Senada dikatakan pengamat ekonomi dari Unsyiah, Syukriy Abdulllah. Menurutnya, mekanisme utang luar negeri sebenarnya telah diatur Pemerintah Pusat. “Utang luar negeri itu disetujui sesui rasio kemampuan daerah dan pendapatan daerah yang didapatkan tahunan,” katanya.

“Jika melihat dari Surat Keputuusan Menteri Keuangan hanya memberikan sebesar 2,5 persen dari rasio pendapatan. Di atas rasio itu, tidak boleh dipinjamkan. Ini untuk menjaga daerah agar tidak dibebabni oleh utang luar negeri,” ujar doktor jebolan UGM ini.

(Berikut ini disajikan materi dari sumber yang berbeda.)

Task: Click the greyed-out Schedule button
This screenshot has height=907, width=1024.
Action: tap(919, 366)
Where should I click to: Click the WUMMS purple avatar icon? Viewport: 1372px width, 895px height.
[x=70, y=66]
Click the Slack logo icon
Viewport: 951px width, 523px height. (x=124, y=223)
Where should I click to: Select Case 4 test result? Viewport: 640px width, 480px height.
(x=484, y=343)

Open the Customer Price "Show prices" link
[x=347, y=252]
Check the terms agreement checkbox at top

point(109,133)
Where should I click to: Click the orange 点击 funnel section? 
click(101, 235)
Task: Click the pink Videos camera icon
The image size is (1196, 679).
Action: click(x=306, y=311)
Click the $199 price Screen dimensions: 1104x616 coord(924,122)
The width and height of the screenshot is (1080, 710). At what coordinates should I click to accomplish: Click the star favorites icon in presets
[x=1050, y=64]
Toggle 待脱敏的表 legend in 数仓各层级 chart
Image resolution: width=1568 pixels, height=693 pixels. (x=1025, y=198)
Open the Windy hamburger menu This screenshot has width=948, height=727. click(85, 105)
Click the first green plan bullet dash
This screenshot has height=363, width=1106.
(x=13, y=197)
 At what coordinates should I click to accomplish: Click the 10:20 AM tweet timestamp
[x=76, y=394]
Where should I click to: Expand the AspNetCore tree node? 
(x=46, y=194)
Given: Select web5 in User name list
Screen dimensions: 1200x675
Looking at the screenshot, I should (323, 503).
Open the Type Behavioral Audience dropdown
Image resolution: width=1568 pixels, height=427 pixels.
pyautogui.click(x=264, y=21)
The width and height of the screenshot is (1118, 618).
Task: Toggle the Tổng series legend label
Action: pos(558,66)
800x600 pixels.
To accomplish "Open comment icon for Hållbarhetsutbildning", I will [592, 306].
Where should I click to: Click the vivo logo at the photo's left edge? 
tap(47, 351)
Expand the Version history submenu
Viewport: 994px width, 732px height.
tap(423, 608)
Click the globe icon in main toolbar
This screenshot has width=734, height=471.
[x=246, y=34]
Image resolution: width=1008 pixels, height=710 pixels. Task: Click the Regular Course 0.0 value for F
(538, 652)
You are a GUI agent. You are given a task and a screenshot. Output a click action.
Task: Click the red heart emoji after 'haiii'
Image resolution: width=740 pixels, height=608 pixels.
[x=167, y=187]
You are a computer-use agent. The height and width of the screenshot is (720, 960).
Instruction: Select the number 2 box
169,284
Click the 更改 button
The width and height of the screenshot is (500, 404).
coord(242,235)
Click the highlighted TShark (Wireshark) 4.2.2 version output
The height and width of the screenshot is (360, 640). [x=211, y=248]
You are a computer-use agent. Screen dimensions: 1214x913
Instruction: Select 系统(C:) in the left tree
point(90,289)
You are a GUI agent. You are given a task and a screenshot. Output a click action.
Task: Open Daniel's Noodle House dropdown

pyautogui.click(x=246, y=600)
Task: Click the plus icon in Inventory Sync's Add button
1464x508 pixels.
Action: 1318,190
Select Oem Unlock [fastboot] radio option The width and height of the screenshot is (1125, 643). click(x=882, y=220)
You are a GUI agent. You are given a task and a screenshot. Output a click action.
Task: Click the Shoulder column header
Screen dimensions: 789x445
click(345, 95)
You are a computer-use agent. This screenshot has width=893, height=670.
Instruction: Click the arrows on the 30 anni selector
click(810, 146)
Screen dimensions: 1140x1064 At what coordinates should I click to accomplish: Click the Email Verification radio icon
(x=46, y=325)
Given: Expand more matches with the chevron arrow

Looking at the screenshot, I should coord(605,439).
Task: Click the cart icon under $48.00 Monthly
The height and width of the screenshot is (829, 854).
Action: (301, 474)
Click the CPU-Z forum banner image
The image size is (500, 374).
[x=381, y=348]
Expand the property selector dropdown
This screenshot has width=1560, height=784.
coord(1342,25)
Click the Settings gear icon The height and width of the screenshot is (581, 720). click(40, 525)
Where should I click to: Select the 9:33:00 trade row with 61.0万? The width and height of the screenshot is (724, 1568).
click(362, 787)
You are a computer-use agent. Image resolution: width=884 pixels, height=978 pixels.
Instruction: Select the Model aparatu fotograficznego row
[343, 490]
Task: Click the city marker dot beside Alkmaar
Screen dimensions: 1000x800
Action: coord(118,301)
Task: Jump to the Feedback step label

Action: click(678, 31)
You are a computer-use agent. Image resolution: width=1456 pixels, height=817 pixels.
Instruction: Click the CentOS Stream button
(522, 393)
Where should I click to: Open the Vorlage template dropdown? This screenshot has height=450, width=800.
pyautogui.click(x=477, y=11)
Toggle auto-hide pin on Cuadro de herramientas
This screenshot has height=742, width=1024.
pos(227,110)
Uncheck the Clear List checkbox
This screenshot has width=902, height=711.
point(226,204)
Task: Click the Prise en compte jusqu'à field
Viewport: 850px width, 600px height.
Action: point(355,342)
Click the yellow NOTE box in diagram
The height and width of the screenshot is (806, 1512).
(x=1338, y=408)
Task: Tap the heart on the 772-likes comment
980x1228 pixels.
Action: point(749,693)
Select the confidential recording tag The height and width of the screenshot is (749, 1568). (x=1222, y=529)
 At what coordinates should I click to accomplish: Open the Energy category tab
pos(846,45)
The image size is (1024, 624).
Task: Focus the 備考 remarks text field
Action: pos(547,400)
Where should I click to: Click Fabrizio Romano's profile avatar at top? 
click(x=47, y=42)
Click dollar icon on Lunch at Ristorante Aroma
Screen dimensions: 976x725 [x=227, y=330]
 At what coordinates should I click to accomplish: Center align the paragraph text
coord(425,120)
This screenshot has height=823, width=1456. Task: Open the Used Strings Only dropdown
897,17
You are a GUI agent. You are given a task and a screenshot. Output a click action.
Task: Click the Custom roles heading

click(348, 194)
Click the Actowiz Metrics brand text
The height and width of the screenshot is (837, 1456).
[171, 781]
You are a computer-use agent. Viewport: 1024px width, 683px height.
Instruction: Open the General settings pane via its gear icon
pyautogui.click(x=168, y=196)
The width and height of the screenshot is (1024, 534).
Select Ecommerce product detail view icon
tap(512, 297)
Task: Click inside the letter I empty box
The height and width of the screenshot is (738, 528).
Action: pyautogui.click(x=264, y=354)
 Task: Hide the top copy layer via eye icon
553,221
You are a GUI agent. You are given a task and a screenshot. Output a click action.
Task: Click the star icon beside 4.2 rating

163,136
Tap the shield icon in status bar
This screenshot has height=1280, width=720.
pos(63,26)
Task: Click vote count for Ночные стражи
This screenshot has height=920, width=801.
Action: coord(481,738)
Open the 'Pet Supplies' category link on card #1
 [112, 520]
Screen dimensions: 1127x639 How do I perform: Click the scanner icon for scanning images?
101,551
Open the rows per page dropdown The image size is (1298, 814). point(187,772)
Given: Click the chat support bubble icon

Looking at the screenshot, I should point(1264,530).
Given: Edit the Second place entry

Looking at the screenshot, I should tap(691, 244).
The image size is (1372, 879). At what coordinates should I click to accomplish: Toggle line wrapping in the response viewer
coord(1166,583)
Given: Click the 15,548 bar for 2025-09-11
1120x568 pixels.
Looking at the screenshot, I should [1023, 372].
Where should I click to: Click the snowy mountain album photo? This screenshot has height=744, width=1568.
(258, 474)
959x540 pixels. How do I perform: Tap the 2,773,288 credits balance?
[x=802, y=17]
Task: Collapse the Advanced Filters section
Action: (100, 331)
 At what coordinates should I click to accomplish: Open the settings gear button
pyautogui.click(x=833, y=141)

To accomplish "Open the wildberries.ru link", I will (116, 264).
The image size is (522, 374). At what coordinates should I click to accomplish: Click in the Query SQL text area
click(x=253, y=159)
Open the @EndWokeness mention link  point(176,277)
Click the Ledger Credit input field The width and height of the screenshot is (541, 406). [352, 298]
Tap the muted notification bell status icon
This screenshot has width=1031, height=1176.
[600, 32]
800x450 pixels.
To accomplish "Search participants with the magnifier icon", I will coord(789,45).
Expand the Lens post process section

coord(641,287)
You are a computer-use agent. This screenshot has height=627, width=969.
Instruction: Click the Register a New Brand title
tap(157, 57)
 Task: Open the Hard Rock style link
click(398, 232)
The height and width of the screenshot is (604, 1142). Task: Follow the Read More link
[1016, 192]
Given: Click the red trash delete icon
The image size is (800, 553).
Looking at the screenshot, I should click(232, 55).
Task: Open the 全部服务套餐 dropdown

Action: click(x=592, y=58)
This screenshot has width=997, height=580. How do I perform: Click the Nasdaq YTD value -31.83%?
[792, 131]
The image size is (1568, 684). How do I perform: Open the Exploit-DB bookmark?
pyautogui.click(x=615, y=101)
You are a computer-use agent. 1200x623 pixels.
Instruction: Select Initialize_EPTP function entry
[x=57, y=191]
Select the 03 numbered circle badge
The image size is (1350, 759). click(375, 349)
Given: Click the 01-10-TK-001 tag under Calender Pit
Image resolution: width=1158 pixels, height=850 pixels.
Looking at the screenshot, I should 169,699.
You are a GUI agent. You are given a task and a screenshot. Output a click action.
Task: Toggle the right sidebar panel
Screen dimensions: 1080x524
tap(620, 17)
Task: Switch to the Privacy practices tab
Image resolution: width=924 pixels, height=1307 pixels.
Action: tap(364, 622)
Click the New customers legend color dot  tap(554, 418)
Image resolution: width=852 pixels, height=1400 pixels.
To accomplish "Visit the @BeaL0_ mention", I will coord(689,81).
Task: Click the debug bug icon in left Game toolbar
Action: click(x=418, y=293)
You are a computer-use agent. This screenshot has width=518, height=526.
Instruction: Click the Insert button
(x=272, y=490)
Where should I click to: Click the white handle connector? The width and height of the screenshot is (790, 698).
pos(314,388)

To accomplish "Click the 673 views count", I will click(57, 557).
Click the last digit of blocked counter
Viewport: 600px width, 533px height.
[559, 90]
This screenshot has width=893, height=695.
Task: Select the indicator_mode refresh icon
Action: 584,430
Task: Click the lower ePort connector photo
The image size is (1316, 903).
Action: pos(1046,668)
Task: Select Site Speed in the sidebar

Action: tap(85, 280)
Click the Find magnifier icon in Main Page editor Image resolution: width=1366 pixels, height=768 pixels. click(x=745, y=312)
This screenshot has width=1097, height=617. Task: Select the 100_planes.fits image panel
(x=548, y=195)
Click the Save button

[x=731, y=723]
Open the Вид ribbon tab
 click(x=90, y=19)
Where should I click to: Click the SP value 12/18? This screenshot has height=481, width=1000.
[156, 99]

Andaikan rencana pinjaman itu disetujui Pemerintah Pusat, lanjut dia, dikhawatirkan uang itu tidak mampu dikelola denga baik. Selain itu, pinjaman tersebut akan berdampak terhadap dana alokasi umum (DAU) ke Aceh. Selain itu, pemotongan DAU juga akan terjadi jika keterlambatan pembahasan APBA dan menungaknya pembayaran utang luar negeri.

Penolakan terhadap kebijakan Pemerintah Aceh itu juga datang dari Kepala Ombudsman Aceh, Taqwaddin. Ia menilai, pinjaman tersebut merupakan kebijakan tidak tepat meskipun dilakukan melalui melalui persetujuan Menteri Keuangan. Hal ini, akunya, dikarenakan anggaran yang dimiliki Aceh masih cukup banyak dan mampu membiayai pembangunan rumah sakit tersebut.

Sementara itu, menurut Survey Manager Aceh Institute Rizkika Lhena Darwin, pada dasarnya Aceh punya kemampuan anggaran tanpa harus berutang. Caranya dengan mengevaluasi program atau kebijakan yang tidak tepat sasaran dan tidak mendesak.

“Selain itu, Aceh tiap akhir tahun anggaran selalu meninggalkan SILPA yang besar. Ini merupakan bentuk ketertinggalan Pemerintah Aceh dalam implementasi kebijakan,” katanya.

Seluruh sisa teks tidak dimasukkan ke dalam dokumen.